他本来是想对那个势利的训导主任使用八级的控心术,让他自己把自己的狼心狗肺全部挠出来,但转而一想,自己才刚刚占据这具肉身,灵魂力量尚未同化血液,无法使用这种高级异能。
“老王,你别激动,可别打翻了桌上的东西!”
大概是听出了训导主任话语之中的失礼之处,张校长一把推开了他。
然后小心翼翼的扶了扶一个摆放在办公桌中央的青花瓷瓶。
瓷瓶不足半尺高,但周身细长,凸凹的曲线如同完美女人的身段,上面的花纹雕刻并不细致,可见它并非古董,但从张校长的紧张神情可以推断出,这个花瓶对他来说,有着很特别的意义。

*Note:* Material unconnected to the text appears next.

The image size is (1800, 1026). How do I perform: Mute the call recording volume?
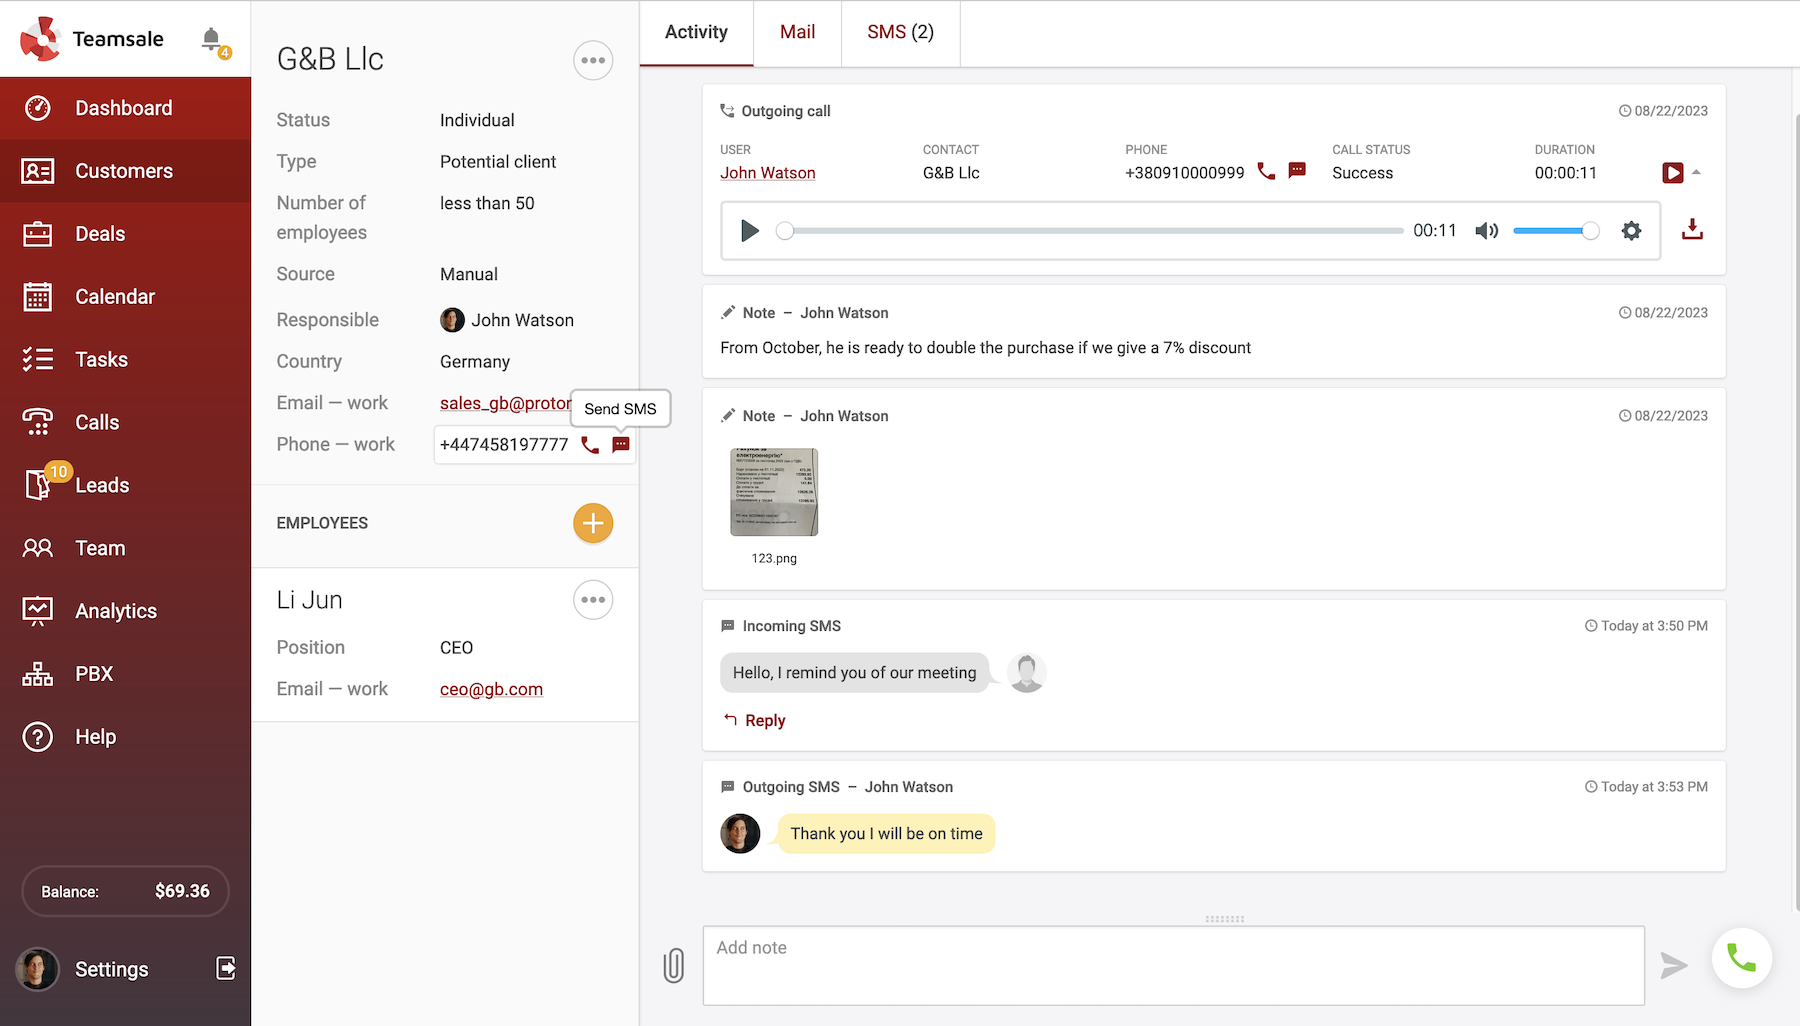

见状,柳逸的嘴角抹过一丝笑意,八级的控心术使不出来,一级的读心术可以一试。
凝视张校长的双目许久,他开始感觉到体内血液在翻腾,心跳也跟着快了起来。
渐渐的,他发现自己蓦的眼前一黑,视线似乎已经进了张校长的瞳孔,然后直入他的记忆细胞,在里面快速却悄然的驰骋着。

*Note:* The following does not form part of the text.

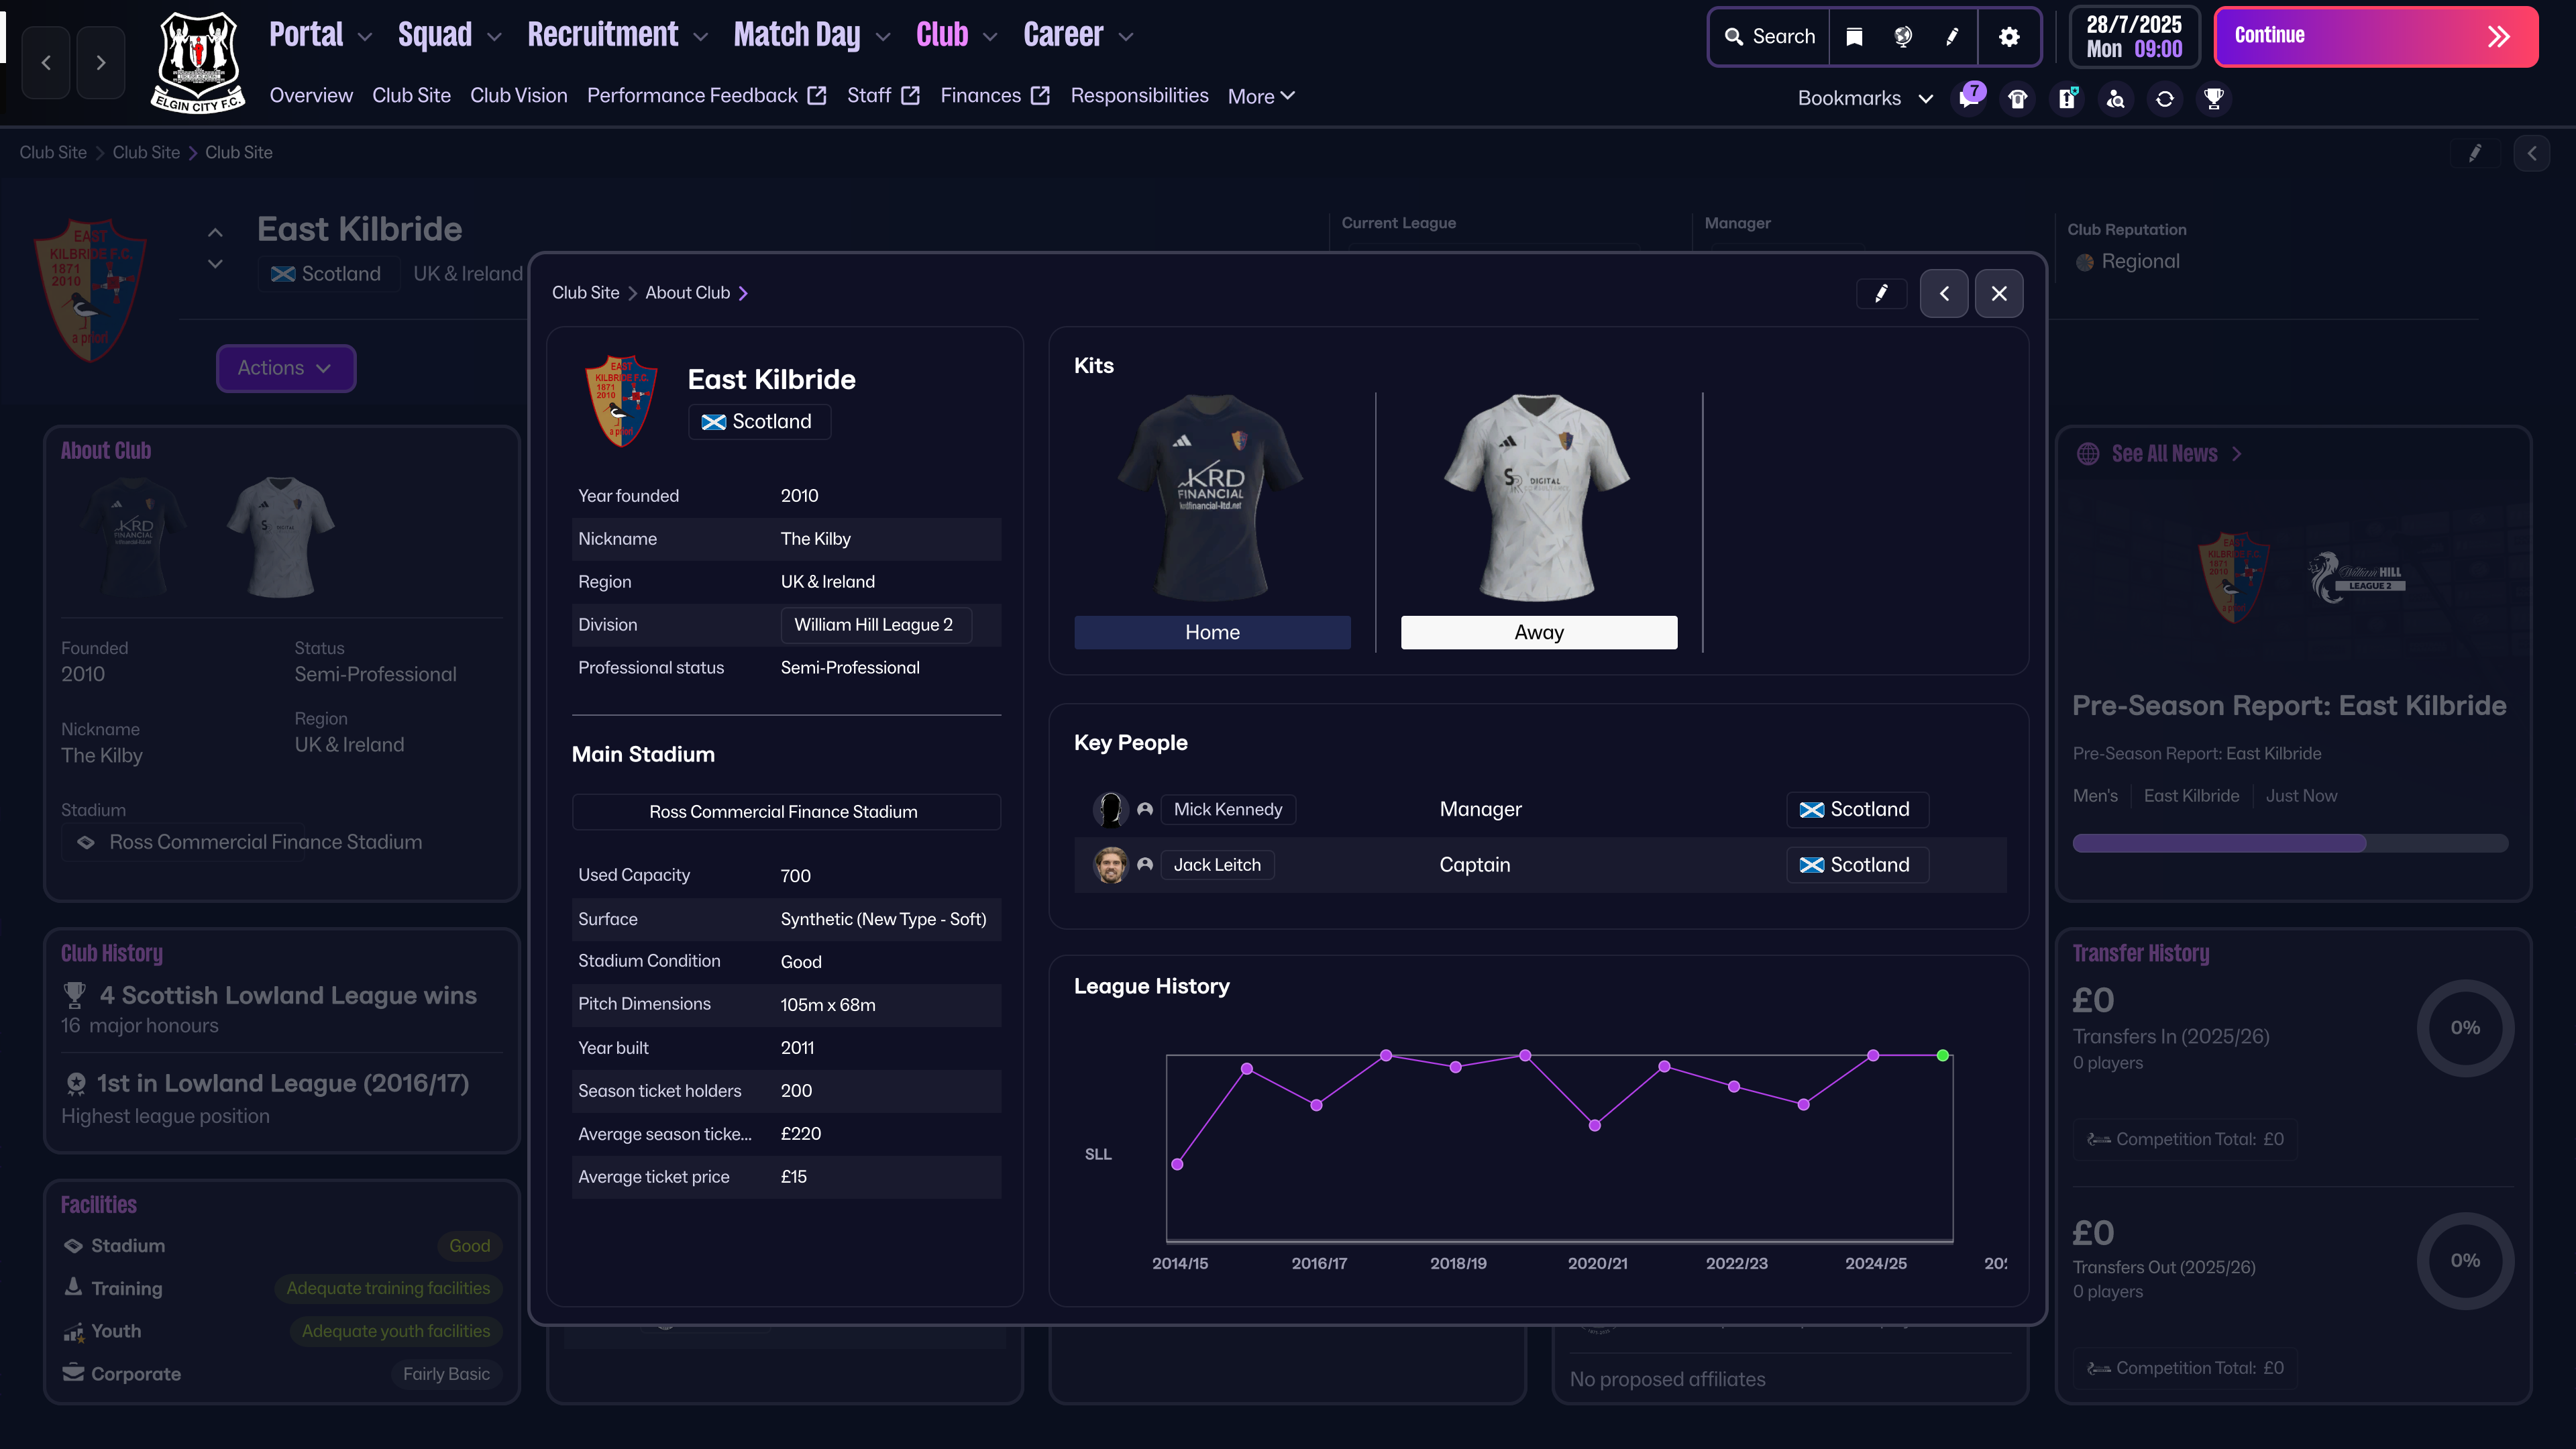This screenshot has height=1449, width=2576.
Task: Open the Bookmarks dropdown
Action: pyautogui.click(x=1864, y=98)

他快速的翻阅着张校长的记忆,因为他清楚,以他现在的力量,即便是一级的读心术也很难使用太久,否则他会当场晕厥。
“云生,这个花瓶送给你,希望你不会忘记我!”
很快,一幅画面展现在了柳逸的脑海里,一个身着花褂、梳着羊角辫、脚穿青布鞋的年轻姑娘,将一个青花瓷瓶递到一个身着短袖白衬衫、蓝裤子,梳着七分头的年轻男子手中,随即羞涩的低下头,红着脸跑开了。

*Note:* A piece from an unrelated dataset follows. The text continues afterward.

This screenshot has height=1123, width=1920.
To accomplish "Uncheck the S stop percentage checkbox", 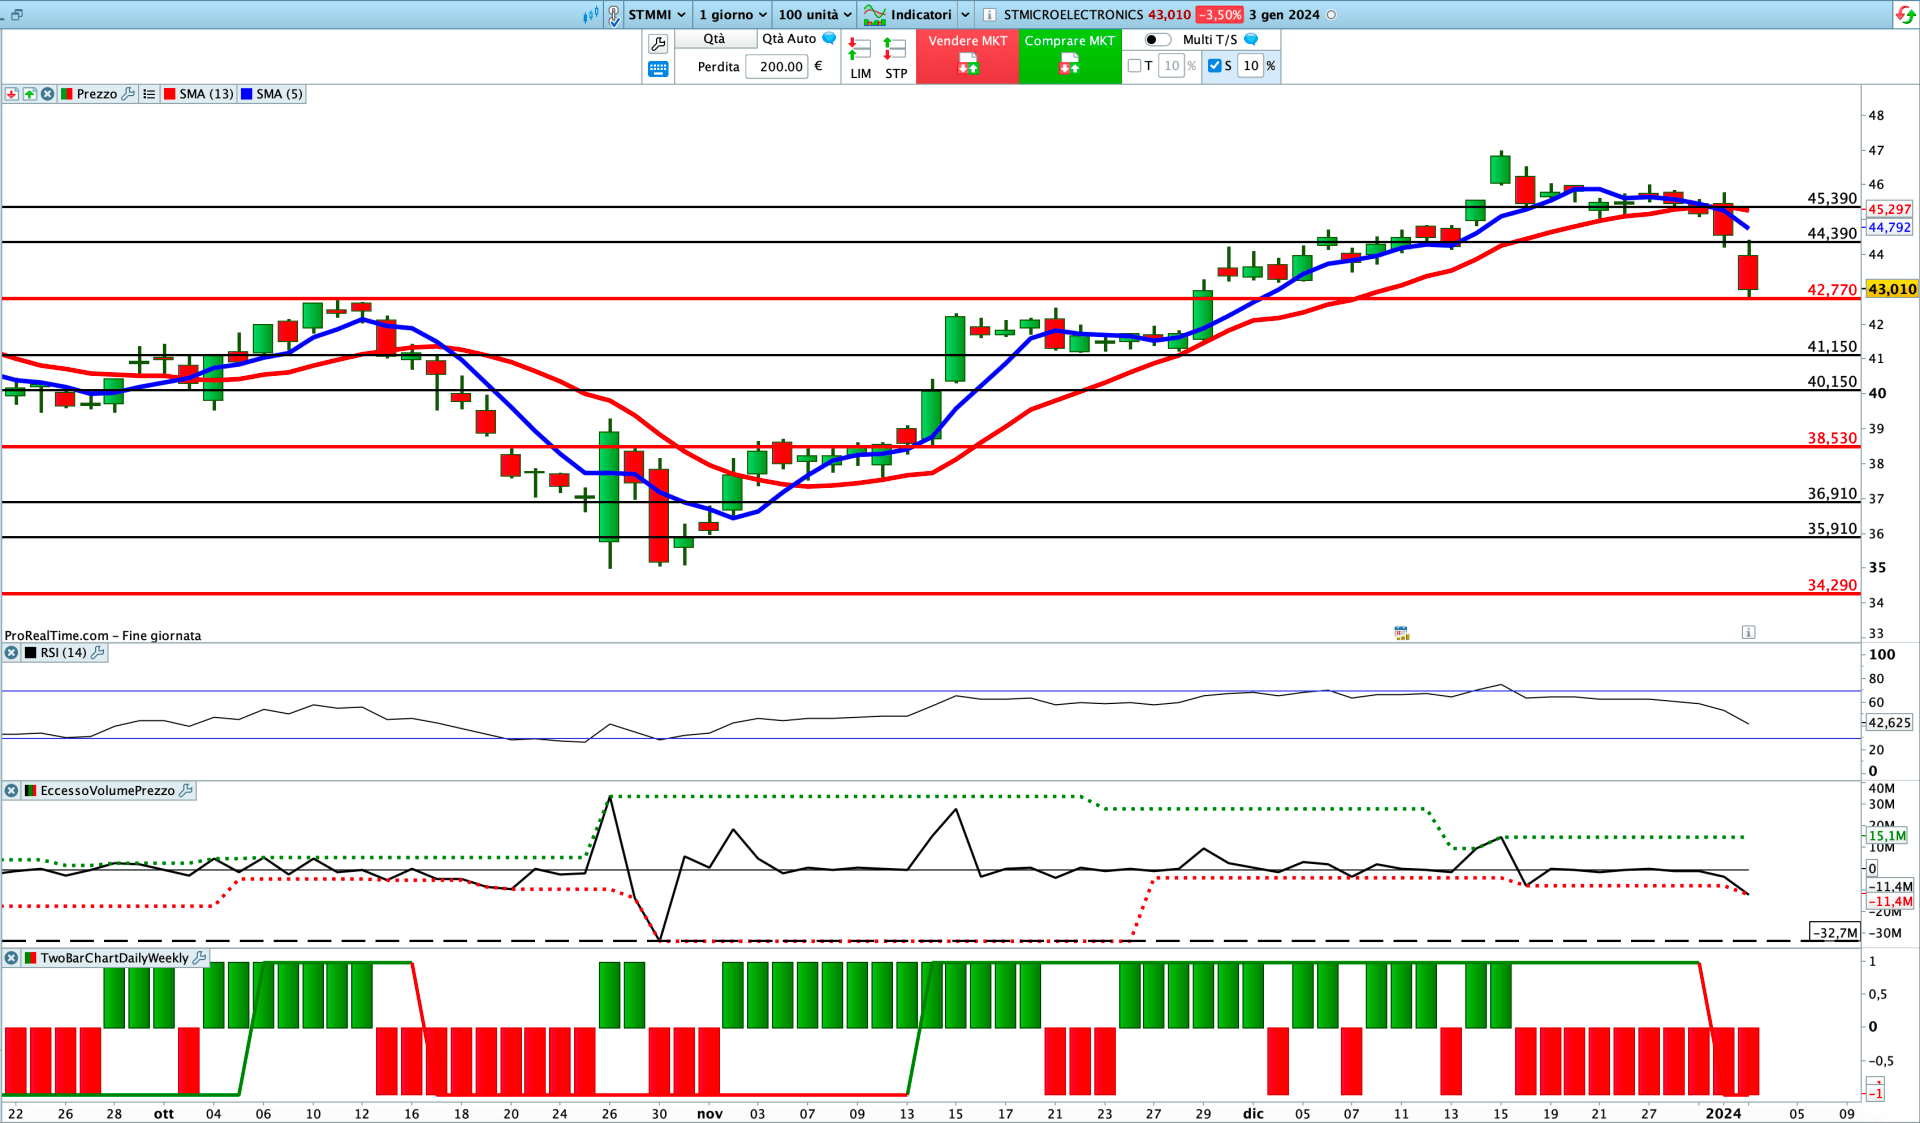I will (x=1214, y=66).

年轻男子望着她远去的背影,扶了扶鼻梁上的近视眼镜,脸上满是痴迷的神色。
“哦,原来张校长是一位知青,这个花瓶牵扯到他年轻时上山下乡历练中的一段恋情!”
柳逸深吸一口气,让自己的呼吸平静下来,他已经读懂了张校长记忆中关于这个花瓶的部分,就在张校长刚刚去扶那个花瓶的时候,他老人家的脑海中还闪过了那个姑娘的面容,可见他仍旧记着她。
得知这一切之后,柳逸脸上的笑意更浓了,他已经有了一个一箭双雕的计谋。
“张校长,不是我这个训导主任不讲情面,我完全是为了学校的升学率啊!
咱们学校的升学率在市里历来是倒数,今年要是再上不去,明年评市重点中学肯定又会落选!”
见张校长犹豫了,王主任开始讲大道理。
“这个我知道!”
张校长不耐烦的点点头。
“你们两个做父母的,自己来说,有没有配合好我们来教育孩子?每次我找你们来开家长会,跟你们说的,你们有没有认真去思考,认真去配合我们?”
王主任继续发飙。
柳福来夫妇只能低着头,人生来平等,谁也不愿意接受别人这样的漫骂,可是为了孩子,他们俩就像是犯了错的孩子一样,在默默的接受着这本不属于他们的批评。
其实在场的人心中都清楚,王主任所说的配合,无非就是给他送礼送少了。
无奈家贫,柳福来每次只能买几瓶好酒、买几条好烟去讨好王主任,这些东西他家都快堆不下了,根本不在乎。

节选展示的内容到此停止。